TASK BRIEF - Repeat exactly, and only, the lines from the one containing "The image size is (1456, 819). At" through the end of the records.

(Records excerpted from a collection)
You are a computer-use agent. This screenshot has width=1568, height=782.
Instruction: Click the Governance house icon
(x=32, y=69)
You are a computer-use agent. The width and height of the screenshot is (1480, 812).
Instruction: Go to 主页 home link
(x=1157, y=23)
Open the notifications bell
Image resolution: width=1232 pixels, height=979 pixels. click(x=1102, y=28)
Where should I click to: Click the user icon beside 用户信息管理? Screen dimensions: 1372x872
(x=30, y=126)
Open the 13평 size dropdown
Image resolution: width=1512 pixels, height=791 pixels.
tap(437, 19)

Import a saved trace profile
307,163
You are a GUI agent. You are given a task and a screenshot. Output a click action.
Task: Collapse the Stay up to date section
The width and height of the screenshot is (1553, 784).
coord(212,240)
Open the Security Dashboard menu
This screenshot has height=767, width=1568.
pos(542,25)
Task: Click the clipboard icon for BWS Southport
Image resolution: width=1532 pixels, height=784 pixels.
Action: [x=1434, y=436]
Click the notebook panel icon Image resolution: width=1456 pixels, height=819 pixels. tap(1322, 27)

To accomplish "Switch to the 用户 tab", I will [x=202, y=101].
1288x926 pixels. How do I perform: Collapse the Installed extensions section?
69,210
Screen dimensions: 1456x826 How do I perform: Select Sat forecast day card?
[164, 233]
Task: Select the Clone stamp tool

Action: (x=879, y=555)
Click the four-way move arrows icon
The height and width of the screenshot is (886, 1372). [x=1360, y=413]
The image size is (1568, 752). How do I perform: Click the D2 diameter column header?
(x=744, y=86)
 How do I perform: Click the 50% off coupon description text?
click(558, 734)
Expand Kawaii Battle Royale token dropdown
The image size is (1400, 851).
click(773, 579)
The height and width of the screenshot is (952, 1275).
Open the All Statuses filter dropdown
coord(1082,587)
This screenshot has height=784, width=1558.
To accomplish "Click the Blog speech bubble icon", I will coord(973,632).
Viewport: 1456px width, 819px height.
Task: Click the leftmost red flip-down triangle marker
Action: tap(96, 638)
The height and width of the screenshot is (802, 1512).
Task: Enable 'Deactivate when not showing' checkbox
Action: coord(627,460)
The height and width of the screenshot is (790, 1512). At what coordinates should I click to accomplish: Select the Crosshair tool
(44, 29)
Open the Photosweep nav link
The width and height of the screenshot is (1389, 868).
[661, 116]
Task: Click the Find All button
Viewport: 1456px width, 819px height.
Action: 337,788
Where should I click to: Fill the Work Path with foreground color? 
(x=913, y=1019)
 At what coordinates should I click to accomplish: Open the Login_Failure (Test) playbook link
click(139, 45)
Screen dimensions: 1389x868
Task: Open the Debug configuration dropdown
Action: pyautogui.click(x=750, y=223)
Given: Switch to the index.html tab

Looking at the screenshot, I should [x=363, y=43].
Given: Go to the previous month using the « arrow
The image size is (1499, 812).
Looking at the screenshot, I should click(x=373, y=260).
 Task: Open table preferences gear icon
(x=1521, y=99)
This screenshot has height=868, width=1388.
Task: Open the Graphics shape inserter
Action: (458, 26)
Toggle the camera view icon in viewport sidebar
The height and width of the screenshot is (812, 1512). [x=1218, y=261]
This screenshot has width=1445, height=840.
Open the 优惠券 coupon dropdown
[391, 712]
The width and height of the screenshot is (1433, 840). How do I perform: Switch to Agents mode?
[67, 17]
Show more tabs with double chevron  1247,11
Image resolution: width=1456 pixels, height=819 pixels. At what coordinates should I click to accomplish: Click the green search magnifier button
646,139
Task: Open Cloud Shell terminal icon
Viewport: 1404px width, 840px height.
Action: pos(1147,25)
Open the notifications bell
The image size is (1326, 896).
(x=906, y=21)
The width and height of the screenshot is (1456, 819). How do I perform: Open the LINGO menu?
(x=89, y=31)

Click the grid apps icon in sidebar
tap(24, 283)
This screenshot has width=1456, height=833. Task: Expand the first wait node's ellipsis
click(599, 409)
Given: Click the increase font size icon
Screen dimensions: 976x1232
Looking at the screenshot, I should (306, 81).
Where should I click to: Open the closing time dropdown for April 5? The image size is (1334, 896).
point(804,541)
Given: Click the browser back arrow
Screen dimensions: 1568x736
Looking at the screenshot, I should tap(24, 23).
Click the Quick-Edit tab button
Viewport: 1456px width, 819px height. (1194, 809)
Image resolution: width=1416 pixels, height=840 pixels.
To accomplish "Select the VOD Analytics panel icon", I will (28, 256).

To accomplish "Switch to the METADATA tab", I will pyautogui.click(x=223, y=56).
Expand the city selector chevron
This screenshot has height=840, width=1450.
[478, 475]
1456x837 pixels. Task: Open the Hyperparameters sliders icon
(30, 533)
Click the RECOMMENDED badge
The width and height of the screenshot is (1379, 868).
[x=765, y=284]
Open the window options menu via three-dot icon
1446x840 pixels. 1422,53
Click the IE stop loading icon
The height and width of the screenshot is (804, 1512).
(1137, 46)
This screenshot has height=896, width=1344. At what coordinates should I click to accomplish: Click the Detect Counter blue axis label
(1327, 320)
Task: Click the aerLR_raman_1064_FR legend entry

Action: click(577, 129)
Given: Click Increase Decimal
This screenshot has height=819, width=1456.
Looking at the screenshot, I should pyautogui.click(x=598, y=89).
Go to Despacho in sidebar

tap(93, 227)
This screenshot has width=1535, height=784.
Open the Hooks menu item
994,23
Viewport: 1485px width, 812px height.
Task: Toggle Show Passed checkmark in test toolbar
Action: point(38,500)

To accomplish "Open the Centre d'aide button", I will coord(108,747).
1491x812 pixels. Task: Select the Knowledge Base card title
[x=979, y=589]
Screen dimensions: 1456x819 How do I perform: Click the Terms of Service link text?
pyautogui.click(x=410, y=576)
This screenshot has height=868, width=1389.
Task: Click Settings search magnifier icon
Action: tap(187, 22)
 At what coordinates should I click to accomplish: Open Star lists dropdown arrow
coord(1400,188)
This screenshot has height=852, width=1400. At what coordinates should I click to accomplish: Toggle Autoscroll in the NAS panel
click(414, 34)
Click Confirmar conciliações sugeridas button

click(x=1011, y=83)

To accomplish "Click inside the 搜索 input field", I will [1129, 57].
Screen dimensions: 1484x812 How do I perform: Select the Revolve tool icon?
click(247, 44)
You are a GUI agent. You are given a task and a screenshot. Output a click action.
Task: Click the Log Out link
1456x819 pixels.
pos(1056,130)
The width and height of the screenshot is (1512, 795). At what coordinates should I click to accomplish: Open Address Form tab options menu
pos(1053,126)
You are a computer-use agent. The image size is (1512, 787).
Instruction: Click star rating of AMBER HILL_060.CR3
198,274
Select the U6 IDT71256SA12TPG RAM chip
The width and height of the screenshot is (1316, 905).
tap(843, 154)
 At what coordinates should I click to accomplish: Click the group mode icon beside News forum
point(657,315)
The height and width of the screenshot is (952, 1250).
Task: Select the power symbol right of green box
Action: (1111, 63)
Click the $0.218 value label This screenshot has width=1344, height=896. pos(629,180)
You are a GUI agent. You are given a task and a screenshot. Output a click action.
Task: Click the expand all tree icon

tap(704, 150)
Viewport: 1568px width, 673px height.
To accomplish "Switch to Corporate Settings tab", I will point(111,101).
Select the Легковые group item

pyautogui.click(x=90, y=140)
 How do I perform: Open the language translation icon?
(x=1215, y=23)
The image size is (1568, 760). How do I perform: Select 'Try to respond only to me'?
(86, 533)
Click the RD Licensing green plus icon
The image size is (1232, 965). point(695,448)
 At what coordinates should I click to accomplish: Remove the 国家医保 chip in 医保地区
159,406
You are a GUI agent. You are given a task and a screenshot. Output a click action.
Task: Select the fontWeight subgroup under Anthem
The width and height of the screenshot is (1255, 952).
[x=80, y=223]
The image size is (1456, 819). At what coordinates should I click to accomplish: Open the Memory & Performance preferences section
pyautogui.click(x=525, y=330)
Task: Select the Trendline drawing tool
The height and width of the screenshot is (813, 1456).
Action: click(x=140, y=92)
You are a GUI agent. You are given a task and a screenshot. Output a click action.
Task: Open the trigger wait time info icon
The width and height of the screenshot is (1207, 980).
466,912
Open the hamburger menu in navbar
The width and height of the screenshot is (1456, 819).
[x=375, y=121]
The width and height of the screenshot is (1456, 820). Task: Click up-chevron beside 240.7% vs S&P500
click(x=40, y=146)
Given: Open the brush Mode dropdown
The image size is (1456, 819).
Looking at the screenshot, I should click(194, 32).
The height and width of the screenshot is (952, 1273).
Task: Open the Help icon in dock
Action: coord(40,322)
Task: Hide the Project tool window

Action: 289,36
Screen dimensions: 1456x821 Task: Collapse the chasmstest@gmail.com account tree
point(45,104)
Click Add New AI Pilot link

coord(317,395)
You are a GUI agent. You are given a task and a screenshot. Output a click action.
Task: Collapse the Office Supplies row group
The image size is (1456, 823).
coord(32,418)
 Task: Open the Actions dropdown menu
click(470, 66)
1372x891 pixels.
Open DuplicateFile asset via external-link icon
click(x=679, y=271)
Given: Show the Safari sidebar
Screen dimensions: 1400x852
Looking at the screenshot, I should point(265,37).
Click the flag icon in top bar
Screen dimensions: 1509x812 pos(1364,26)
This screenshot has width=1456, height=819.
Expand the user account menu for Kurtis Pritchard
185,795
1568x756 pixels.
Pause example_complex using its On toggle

RESPONSE -
The image size is (1456, 819). At what coordinates should I click to accomplish: Open the Memory & Performance preferences section
pyautogui.click(x=525, y=330)
Task: Select the Trendline drawing tool
The height and width of the screenshot is (813, 1456).
Action: click(x=140, y=92)
You are a GUI agent. You are given a task and a screenshot. Output a click action.
Task: Open the trigger wait time info icon
The width and height of the screenshot is (1207, 980).
466,912
Open the hamburger menu in navbar
The width and height of the screenshot is (1456, 819).
[x=375, y=121]
The width and height of the screenshot is (1456, 820). Task: Click up-chevron beside 240.7% vs S&P500
click(x=40, y=146)
Given: Open the brush Mode dropdown
The image size is (1456, 819).
Looking at the screenshot, I should click(194, 32).
The height and width of the screenshot is (952, 1273).
Task: Open the Help icon in dock
Action: coord(40,322)
Task: Hide the Project tool window

Action: 289,36
Screen dimensions: 1456x821 Task: Collapse the chasmstest@gmail.com account tree
point(45,104)
Click Add New AI Pilot link

coord(317,395)
You are a GUI agent. You are given a task and a screenshot. Output a click action.
Task: Collapse the Office Supplies row group
The image size is (1456, 823).
coord(32,418)
 Task: Open the Actions dropdown menu
click(470, 66)
1372x891 pixels.
Open DuplicateFile asset via external-link icon
click(x=679, y=271)
Given: Show the Safari sidebar
Screen dimensions: 1400x852
Looking at the screenshot, I should point(265,37).
Click the flag icon in top bar
Screen dimensions: 1509x812 pos(1364,26)
This screenshot has width=1456, height=819.
Expand the user account menu for Kurtis Pritchard
185,795
1568x756 pixels.
Pause example_complex using its On toggle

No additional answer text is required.